"I am really excited. They said this is Asia's largest organ. The opportunity is rare. So I thought I wanted to have a go," 17-year-old Kwong Wing Ki told Xinhua Friday morning.
Kwong, a young Form Five student, has been playing the piano all her life. But never had she dreamt about sitting at Asia's largest pipe organ at the Hong Kong Cultural Center and commanded the 8,000 pipes to peal forth.
With the Hong Kong Special Administrative Region (HKSAR)'s Leisure and Cultural Services Department's free pipe organ performance training program for youngsters who have achieved the highest level of piano training, sixteen secondary school students are now being taught not only to use their hands but their feet to play a pedal keyboard. They play at the massive dignified-sounding Austrian-built Rieger organ at the recital hall of the cultural center during the summer holiday from July to September.
The organ, with 93 speaking stops, is much cherished by the world's finest organists. At least a dozens or so travel from the United States, the United Kingdom, Europe and other parts of Asia to the HKSAR on a yearly basis to give recitals.

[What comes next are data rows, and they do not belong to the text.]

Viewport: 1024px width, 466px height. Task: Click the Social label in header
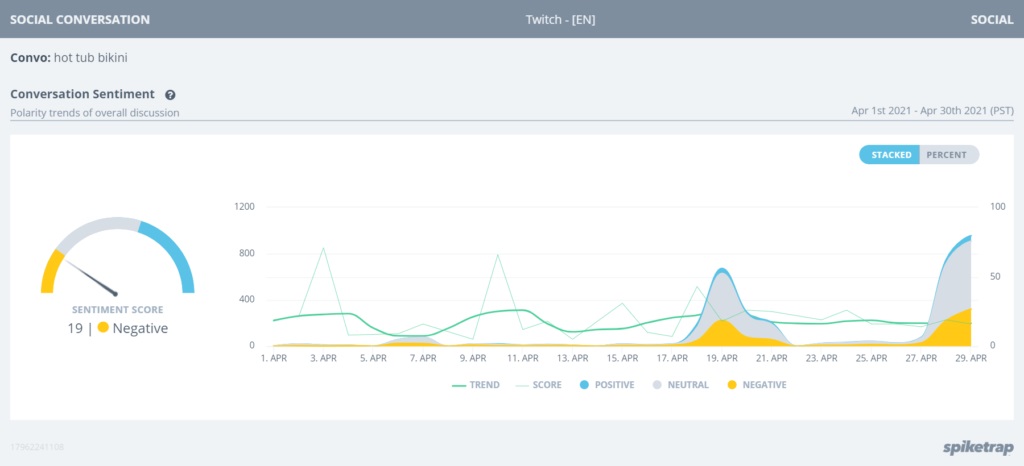click(x=992, y=19)
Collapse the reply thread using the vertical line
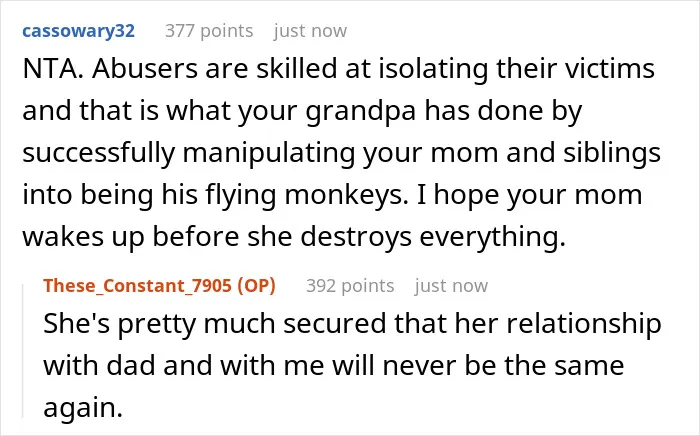This screenshot has width=700, height=436. (23, 350)
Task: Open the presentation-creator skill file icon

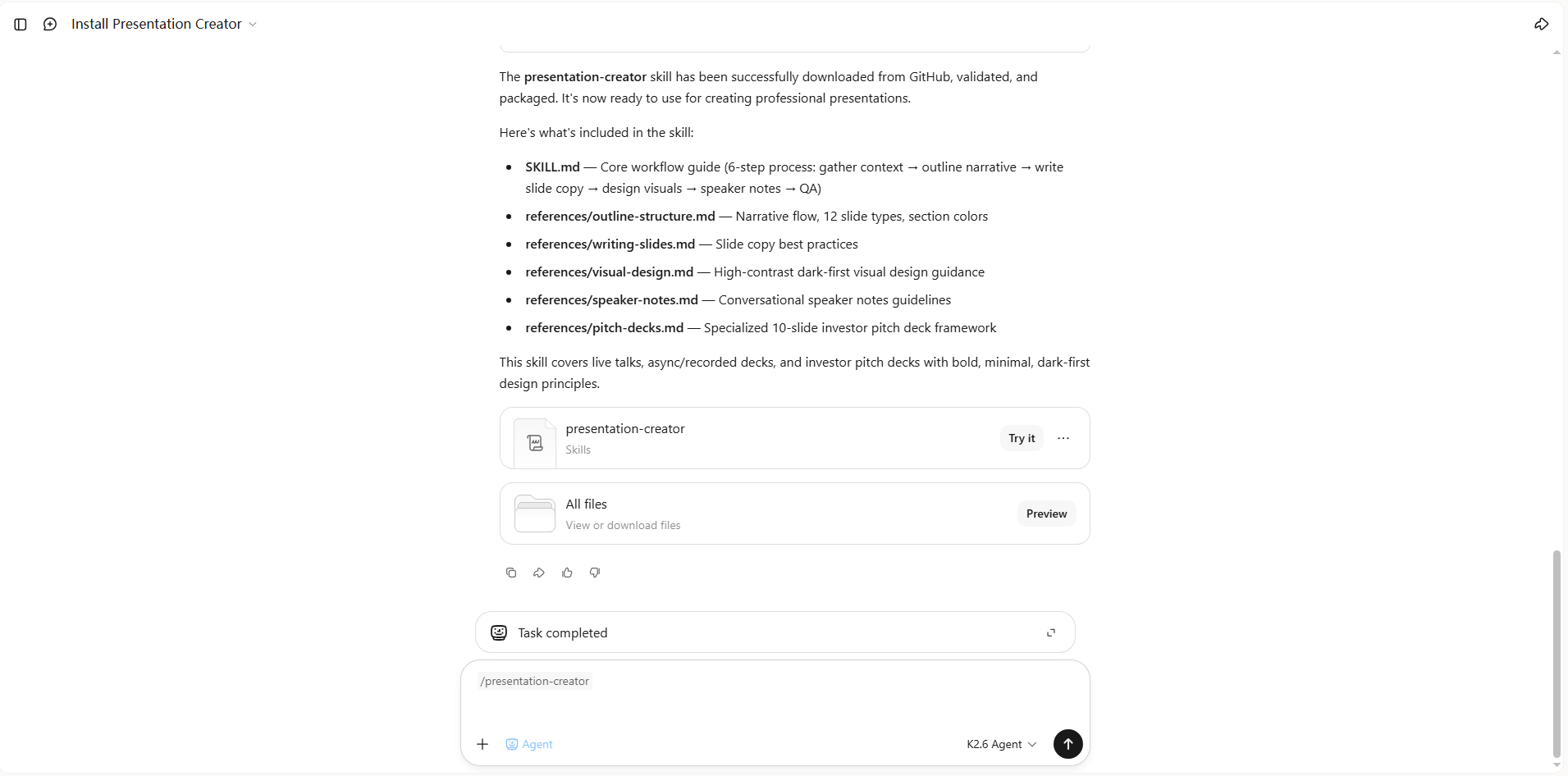Action: coord(535,443)
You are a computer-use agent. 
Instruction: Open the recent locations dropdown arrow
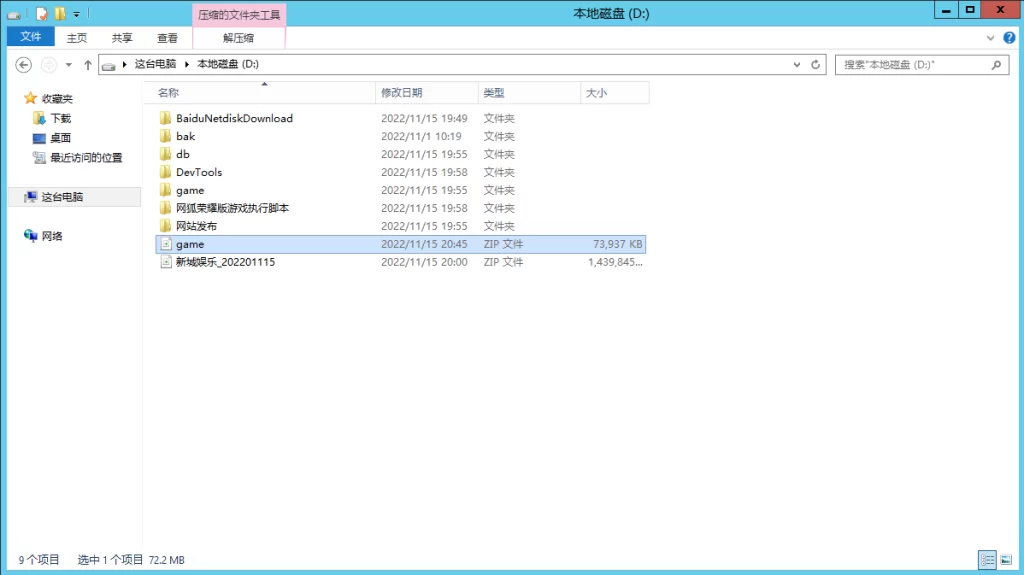coord(68,64)
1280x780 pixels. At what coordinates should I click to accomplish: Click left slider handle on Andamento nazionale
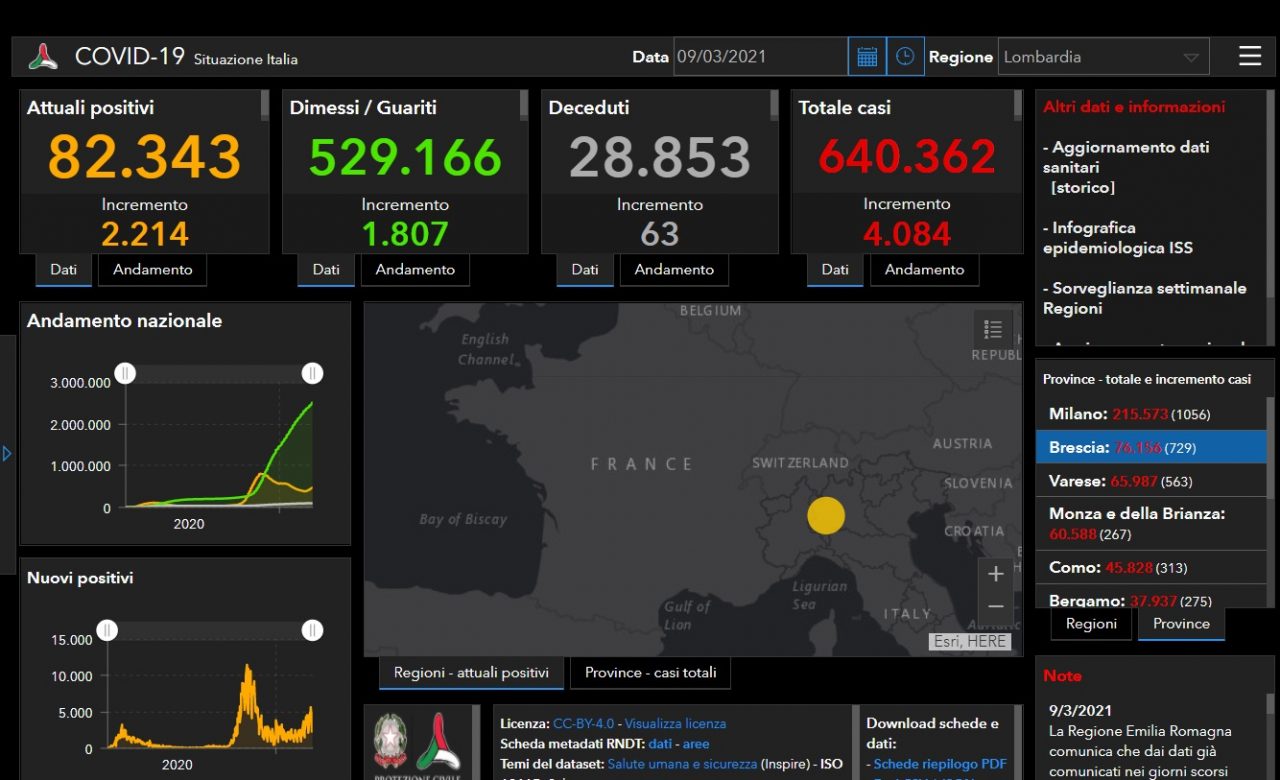125,373
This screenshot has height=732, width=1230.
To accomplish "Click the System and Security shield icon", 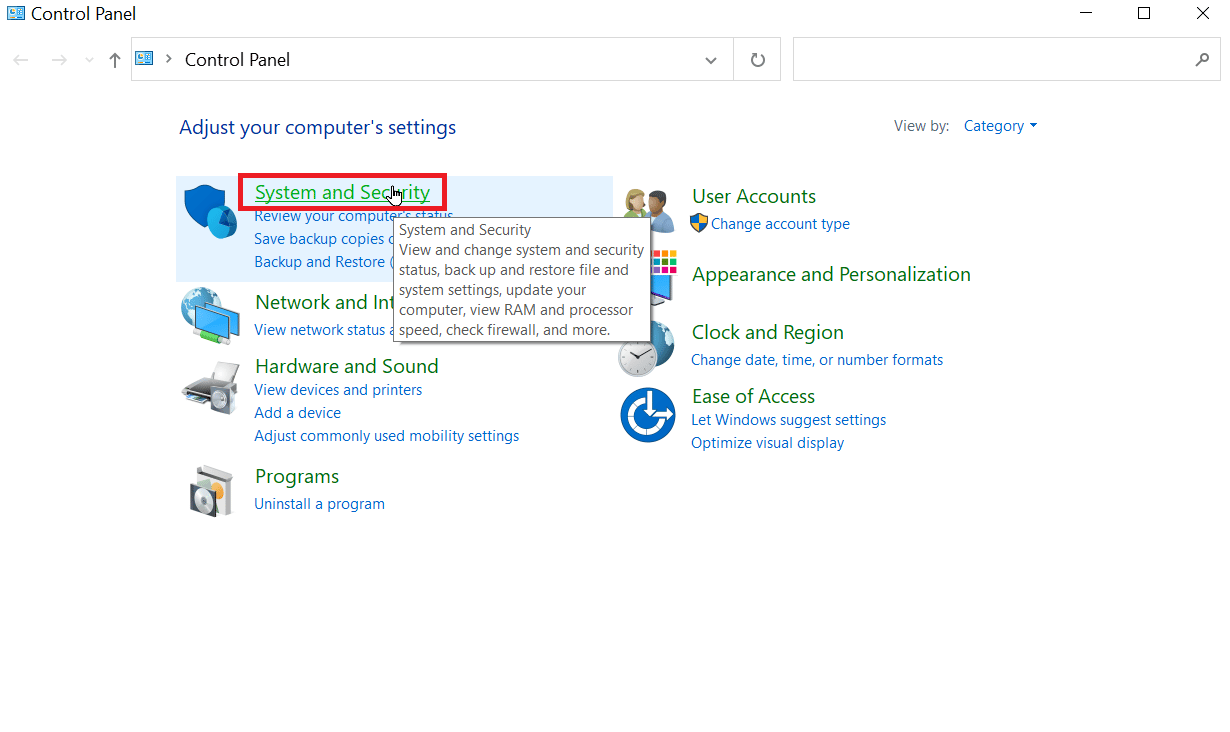I will 210,212.
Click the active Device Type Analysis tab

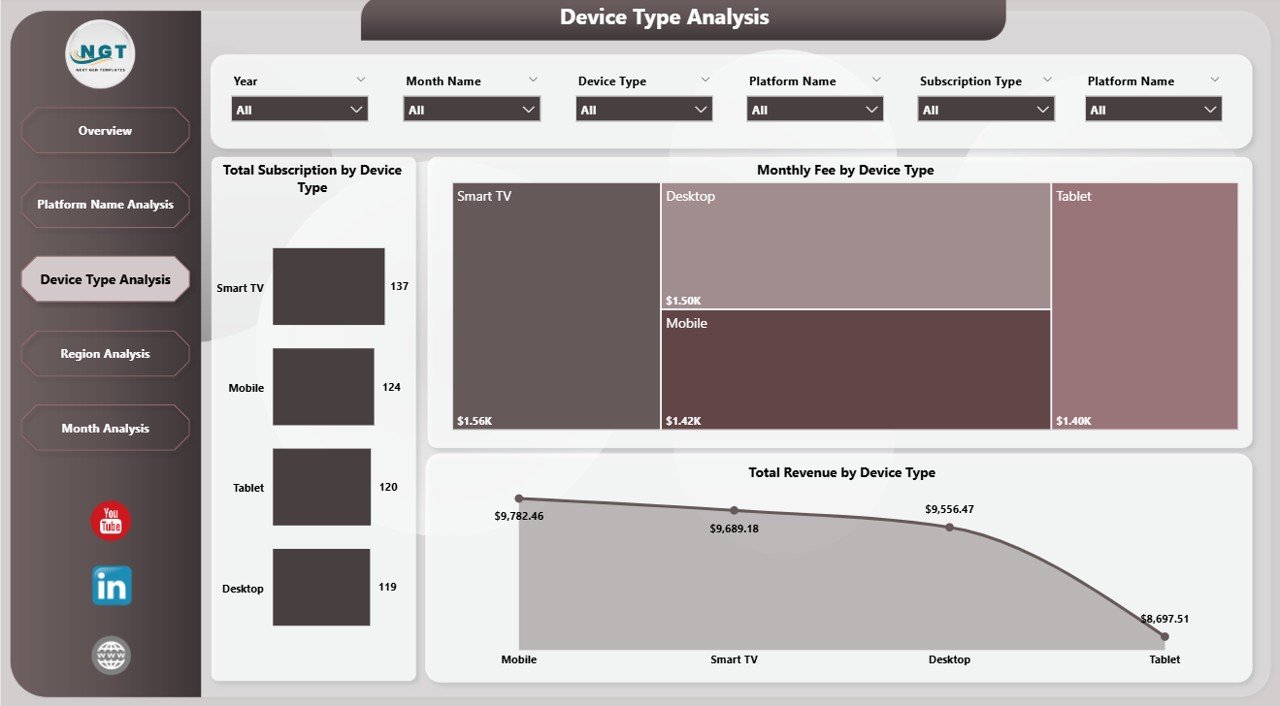pyautogui.click(x=105, y=279)
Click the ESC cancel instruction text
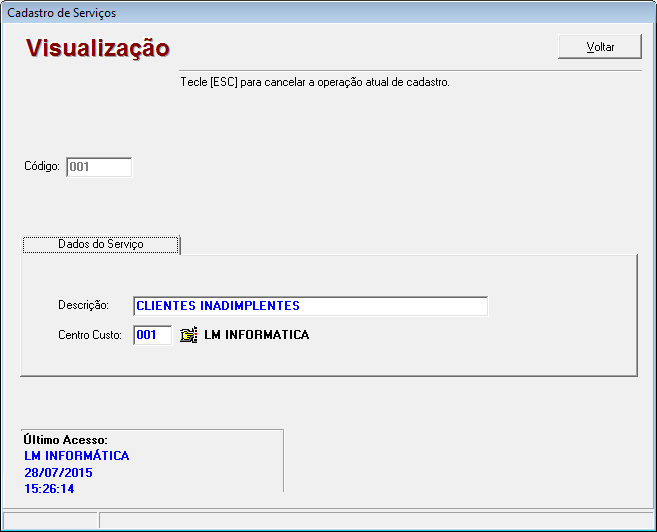The width and height of the screenshot is (657, 532). (x=315, y=82)
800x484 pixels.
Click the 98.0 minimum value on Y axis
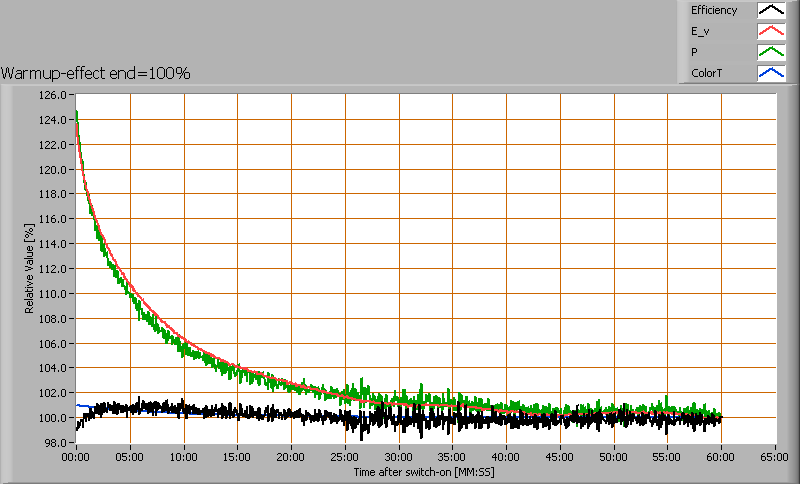tap(55, 443)
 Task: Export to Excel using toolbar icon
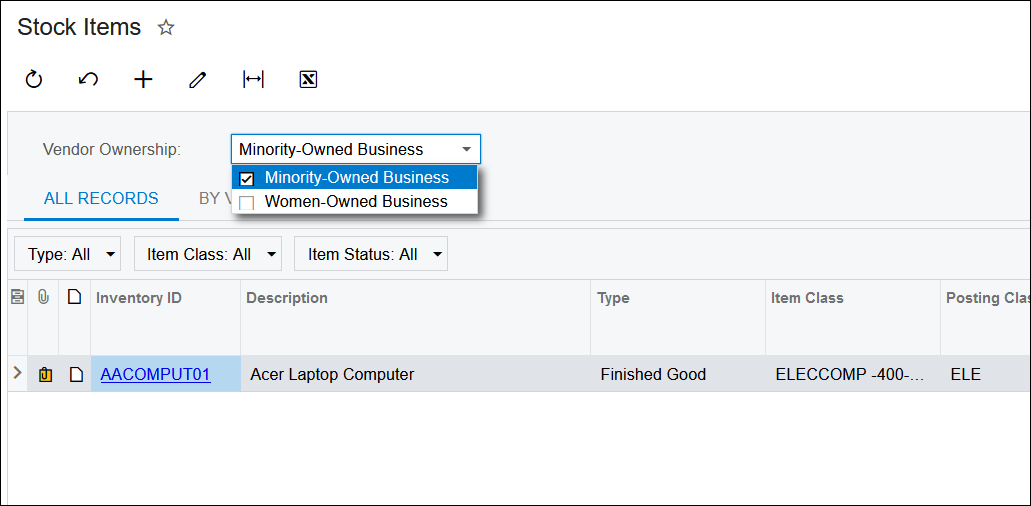tap(308, 80)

The training being offered is only part of the summer activities organized based on the HKSAR government's arts policy. The government always maintains that its arts policy is to "create an environment conducive to the freedom of expression and artistic creation and encourage participation in such activities."
As government also sees its role as a catalyst in promoting and encouraging the development of culture and the arts through the provision of financial support, the organ students are the lucky ones who have been selected to receive free training.
Form 4, Kan Ka Ling, another student, said she has listened to organ performance at concerts, but had never been allowed to touch it. "Now with the free lessons, I am really interested," she said, adding that playing the organ gives her the feel of playing in a symphony orchestra due to the organ's rich, versatile and sometimes orchestral voices.
The instructor, a renowned Hong Kong organist at the Hong Kong Cultural Center, Chiu Siu Ling, was teaching the students how to render a range of western music at the Rieger organ.
Chiu was explaining what kind of tones, amongst the available pipes, flutes, reeds and string voices, should be correctly used and mixed in order to artistically give the right ensemble or solo voices to paint the melody and re-create the composers' intended mood. She added that piano students with pipe organ training will learn how to appreciate symphony orchestras better.
"They will be aware of the need for proper phrasing when rendering pieces with little marked hints, as they are increasingly encouraged to use their musical sense to judge where the phrases should be.
"Also, because of the availability of various voices on the instrument, they will also have their ears trained to learn about the sounds produced by different musical instruments on the organ and be able to identify those instruments when they hear them again in future concerts," she said.
The Hong Kong Cultural Center will organize a mini-concert in which each student will present a selected organ piece.